Trouble with DNS Resolvers sticking to single IP address

If anyone wants to try out 1.8-dev2 dns resolvers, I have setup a docker demo:

You would probably need to reconfigure the hard coded IP addresses. Will get around to making it env based soon.

Asking @willy to release 1.8-dev3, so that all those changes can be easier tested in the field.

Asking myself the same question.

From the Docker Docs:

To bypass the routing mesh, you can start a service using DNS Round Robin (DNSRR) mode, by setting the --endpoint-mode flag to dnsrr. You must run your own load balancer in front of the service. A DNS query for the service name on the Docker host returns a list of IP addresses for the nodes running the service. Configure your load balancer to consume this list and balance the traffic across the nodes.

How do I actually do that with HAProxy?

Well, either you set multiple server line with the same name:
backend myapp

[…]

server s1 myapp.domain.com:80 check resolvers mydns

server s2 myapp.domain.com:80 check resolvers mydns

server s3 myapp.domain.com:80 check resolvers mydns

Or you use server-template directive:

backend myapp

[…]

server s 3 myapp.domain.com:80 check resolvers mydns

Adjust the number of servers to your need.

In each case, the resolvers should turn on one server per IP found in the response.

Baptiste, I tried to use multiple servers but the requests are not balanced evenly between the servers.

I built an example using Docker and docker-compose. The backend servers count each request they receive and print the number of requests received after 60 seconds.

Code:

The output is

api_4      | f8e1414ea551 0
api_1      | 860eb040651c 0
api_2      | 6af96d901ea8 179
api_5      | 1f15abd0d461 60
api_3      | 271ae04ff5cc 60

One API server receives 180 requests, two receive 60 each and another two receive 0.

Is it possible to round robin to servers which were resolved with DNS?

Did you start 5 instances of ‘api’ service?

Yes. Five instances of the API service using.

docker-compose up --scale api=5

Hi,

You’re missing the “resolvers docker” statement on your server-template line.

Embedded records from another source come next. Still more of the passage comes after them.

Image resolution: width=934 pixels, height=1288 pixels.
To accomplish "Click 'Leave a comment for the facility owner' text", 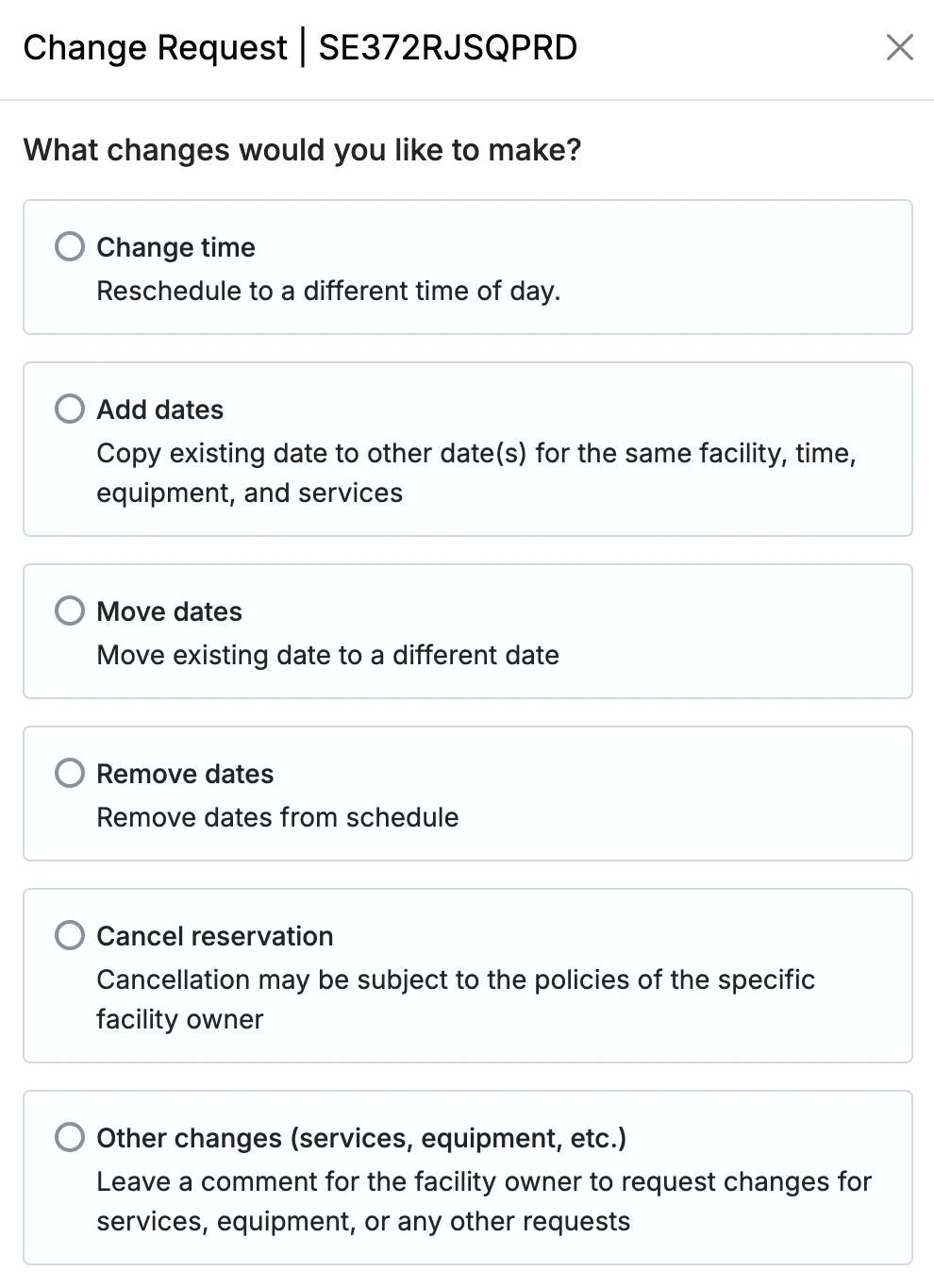I will click(x=484, y=1201).
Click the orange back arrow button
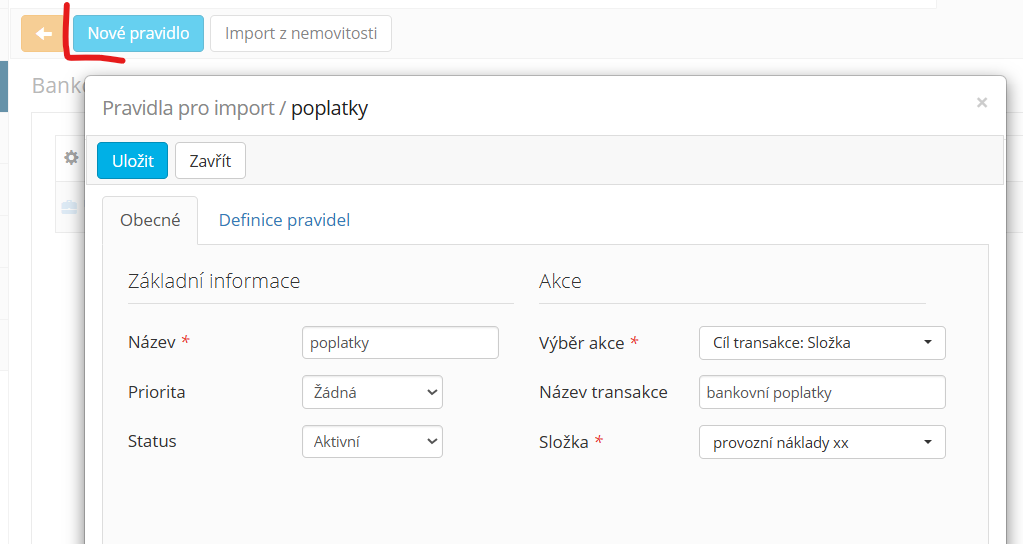Image resolution: width=1023 pixels, height=544 pixels. [44, 33]
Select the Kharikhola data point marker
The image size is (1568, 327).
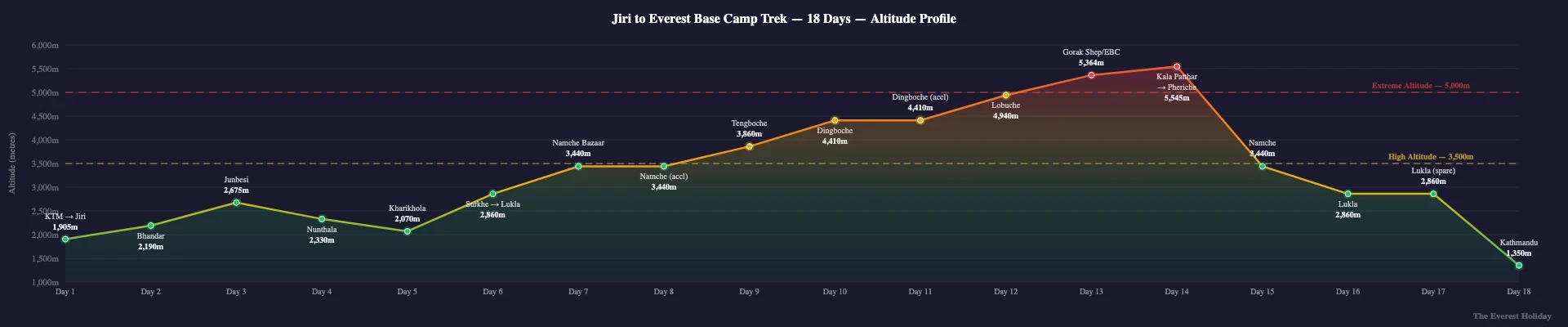click(408, 231)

With this enabled, I have the following result:

docker-compose up --scale api=5

Starting debug_api_1 …

Starting debug_api_1 … done

Starting debug_api_2 … done

Starting debug_api_3 … done

Starting debug_api_4 … done

Starting debug_api_5 … done

Attaching to debug_haproxy_1, debug_api_1, debug_api_2, debug_api_3, debug_api_4, debug_api_5

api_3 | cd51492adab9 63

api_4 | f5532b40ea80 61

debug_api_3 exited with code 0

debug_api_4 exited with code 0

api_2 | a81602129221 61

api_1 | f8202d903d1b 61

debug_api_2 exited with code 0

debug_api_1 exited with code 0

api_5 | 02f56990bbd4 62

debug_api_5 exited with code 0

You are correct @Baptiste. Apologies!

Thank you so much @z0mb1ek and @baptiste for explaining this I never would have guessed I need multiple server lines!

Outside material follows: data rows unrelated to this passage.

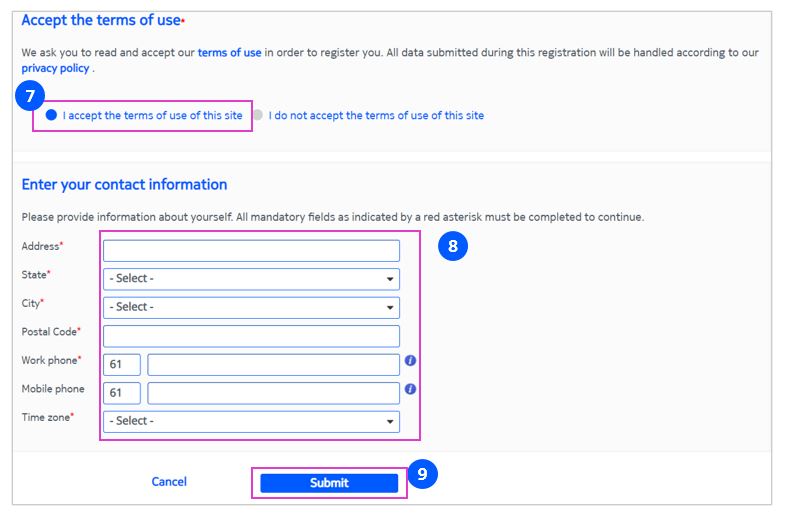The image size is (788, 519).
Task: Open the State dropdown
Action: pos(251,279)
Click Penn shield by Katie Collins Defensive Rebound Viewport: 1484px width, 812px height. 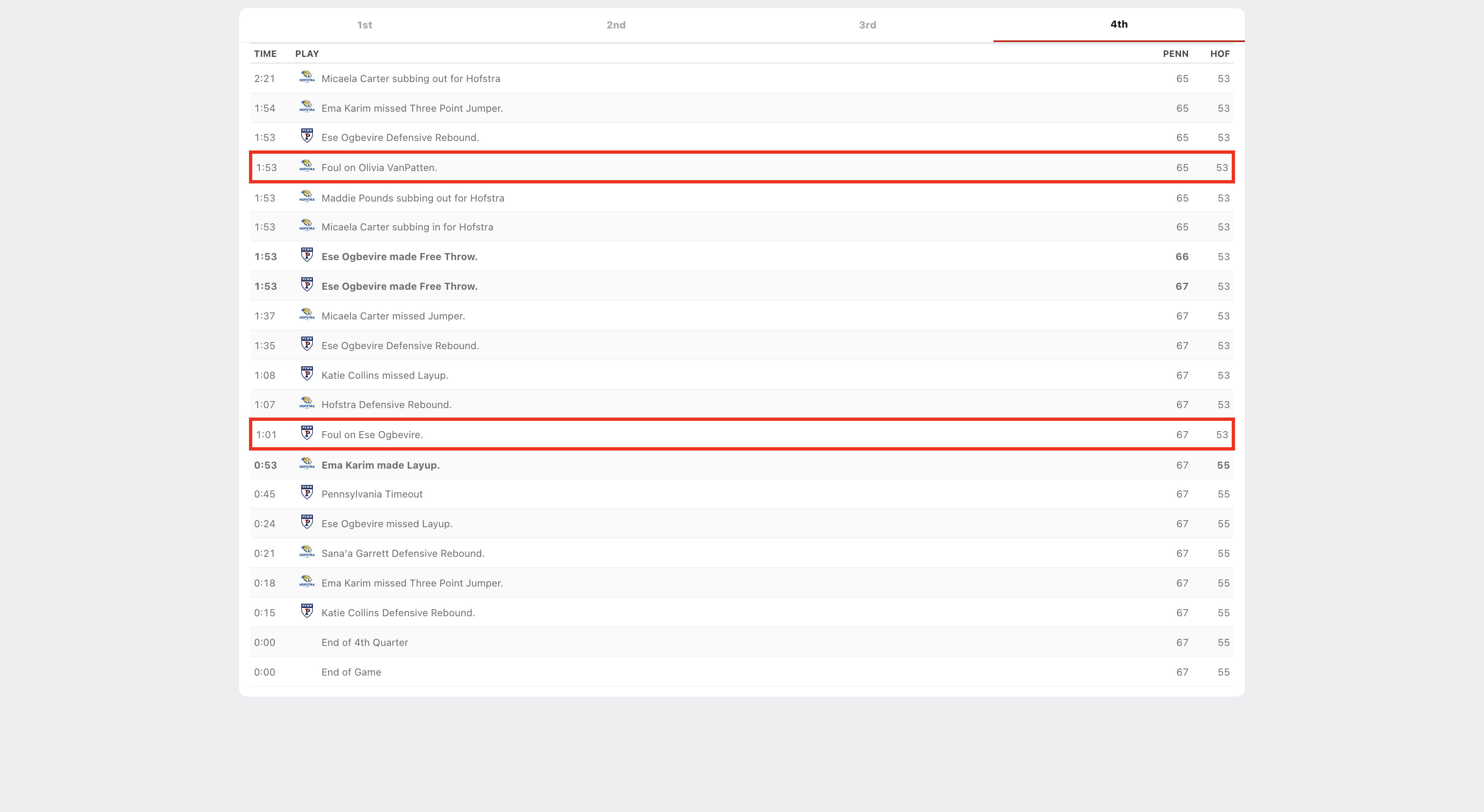pyautogui.click(x=306, y=611)
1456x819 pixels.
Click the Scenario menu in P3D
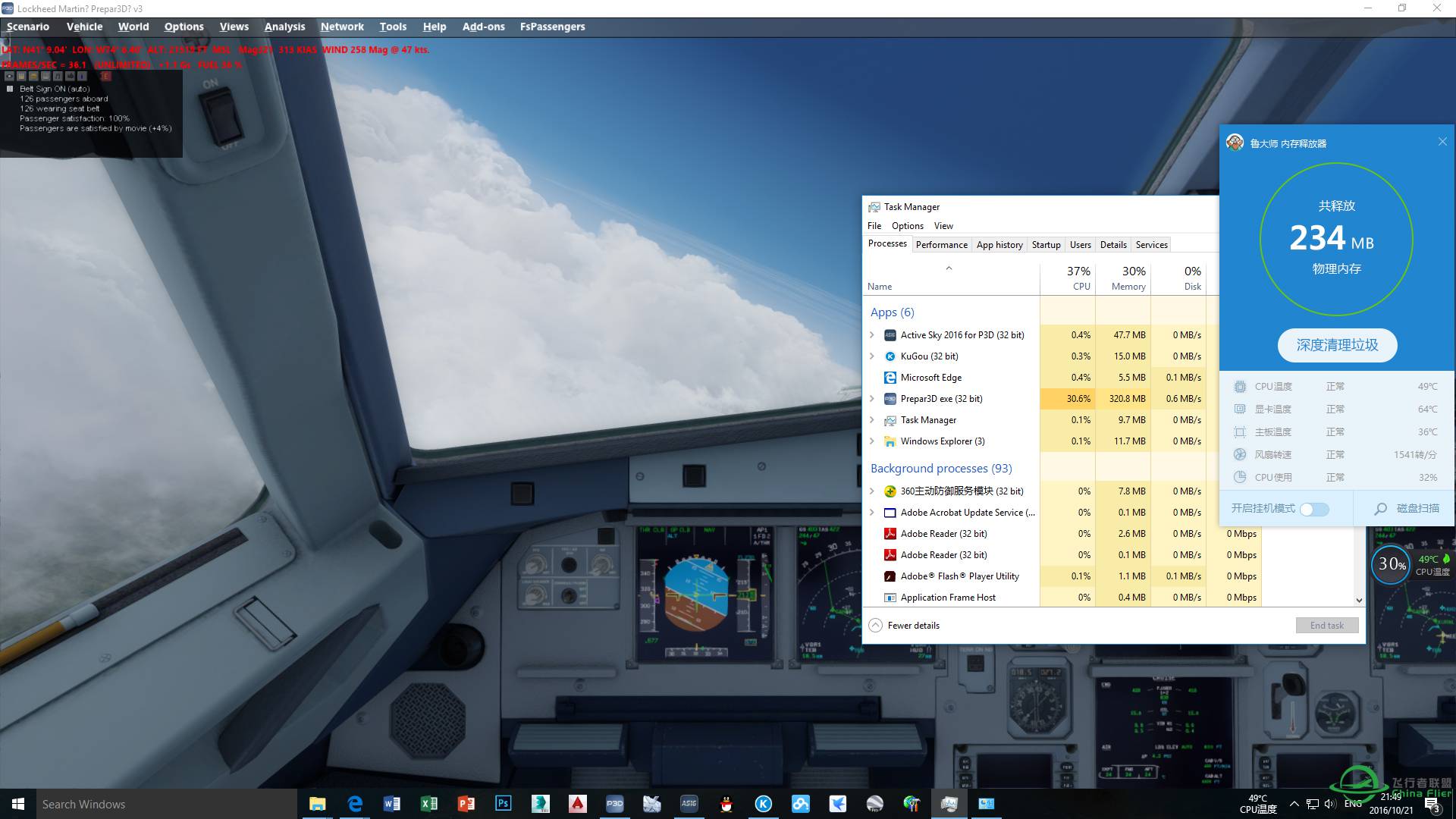[x=29, y=26]
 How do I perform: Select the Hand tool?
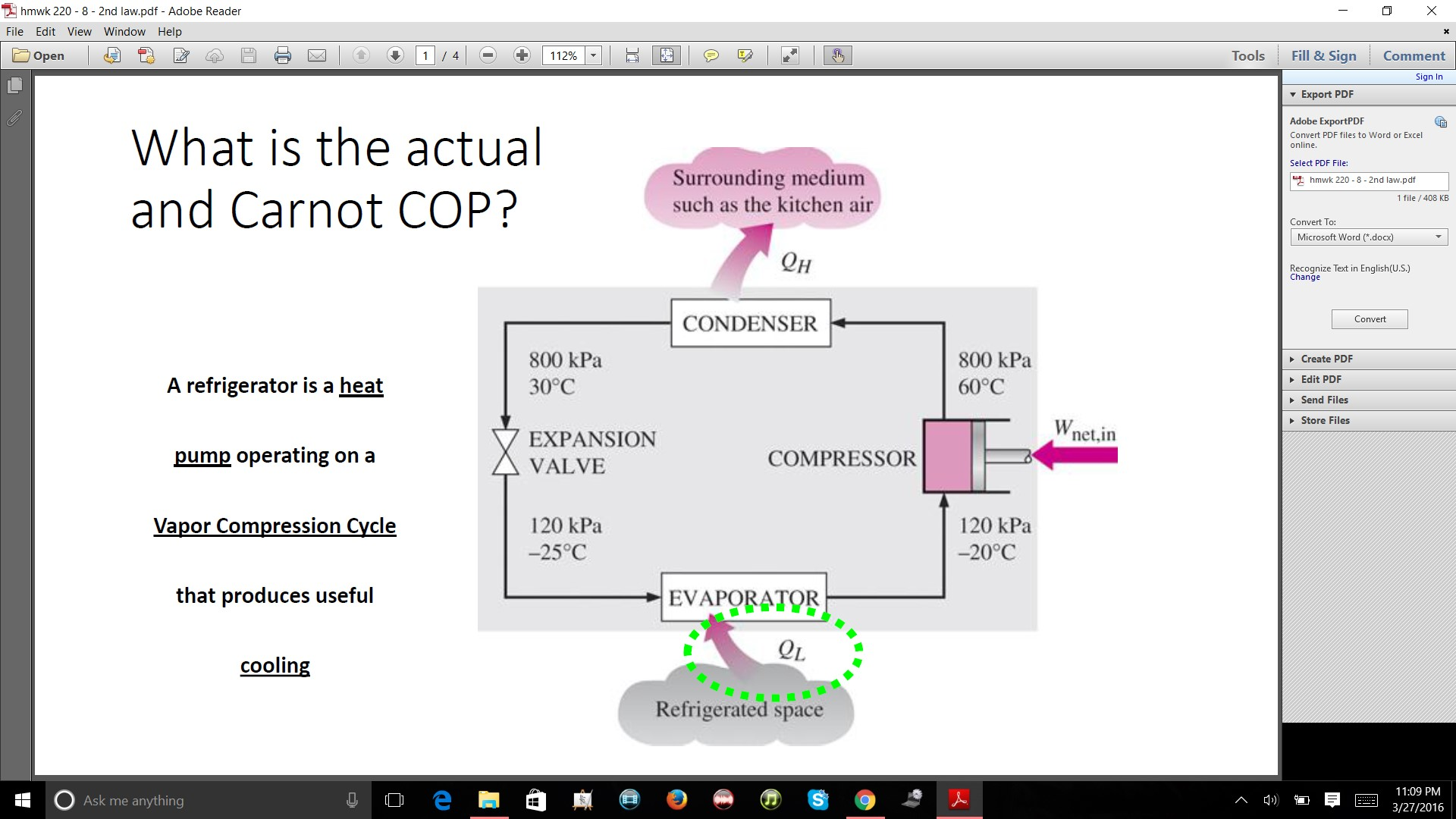tap(837, 55)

I’ve spent all weekend trying to figure out why haproxy wouldn’t load balance my docker service even though simple curls show it cycling among the different ip’s that my service name resolves to.

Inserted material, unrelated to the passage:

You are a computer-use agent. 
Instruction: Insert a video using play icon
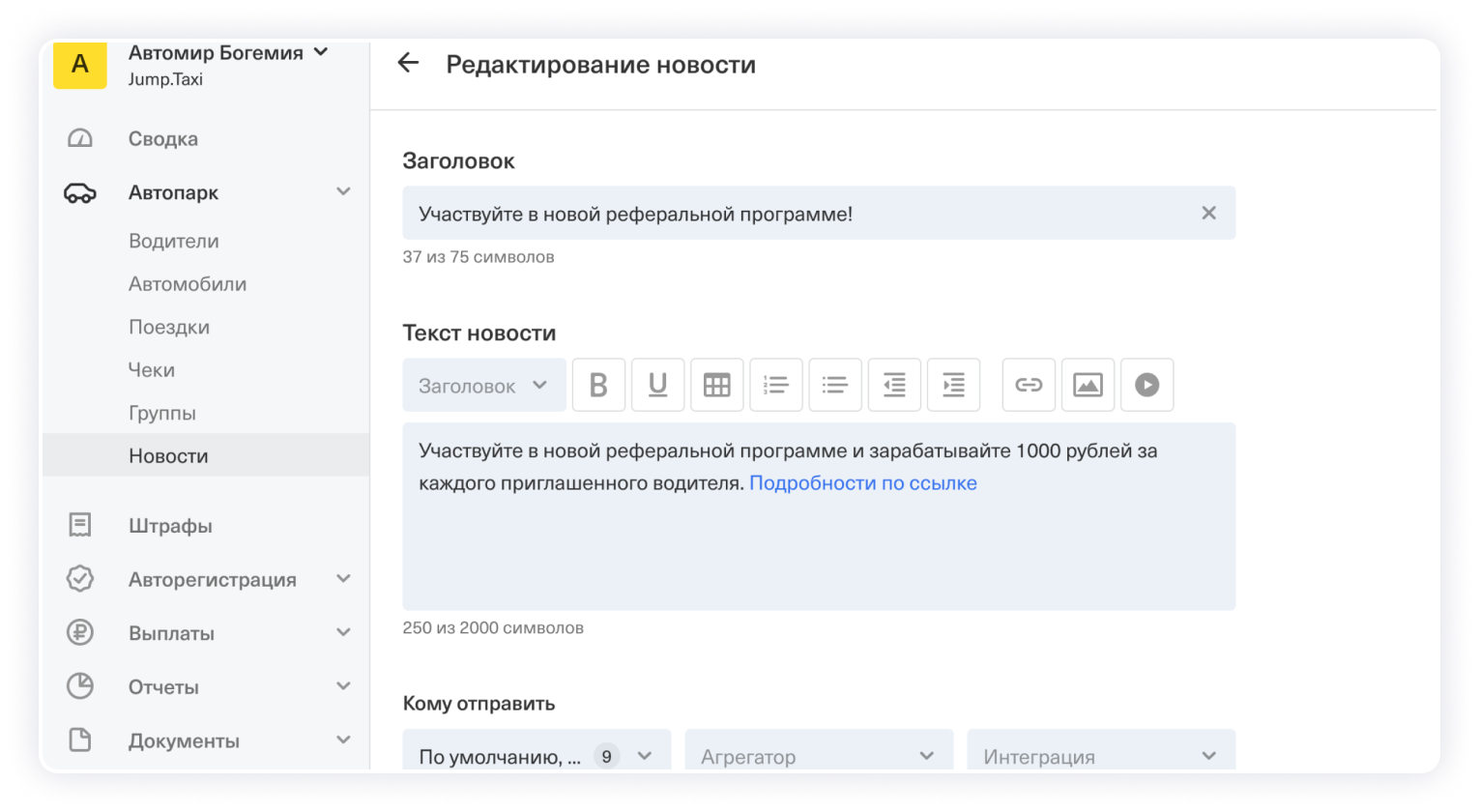[x=1146, y=386]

In my case I don’t know how large my service will be scaled. How do I know how many duplicate service lines to use? Is there any downside to using whatever maximum I expect?

What is the upcoming better way to do this is there a github issue I can follow or blog post explaining it?

I’ve right now implementing something similar on our infrastructure.

In our case, we have it pointing at an AWS ALB. Since those IPs can change, we don’t want it to hold onto that IP forever.

The final configuration looks something like this:

resolvers default
  parse-resolv-conf
  timeout resolve 1m

backend be_gw
  mode http
  http-request set-header host aws-gw.contoso.com
  option httpchk GET /srv/status HTTP/1.1
  http-check send hdr "host" "aws-gw.contoso.com"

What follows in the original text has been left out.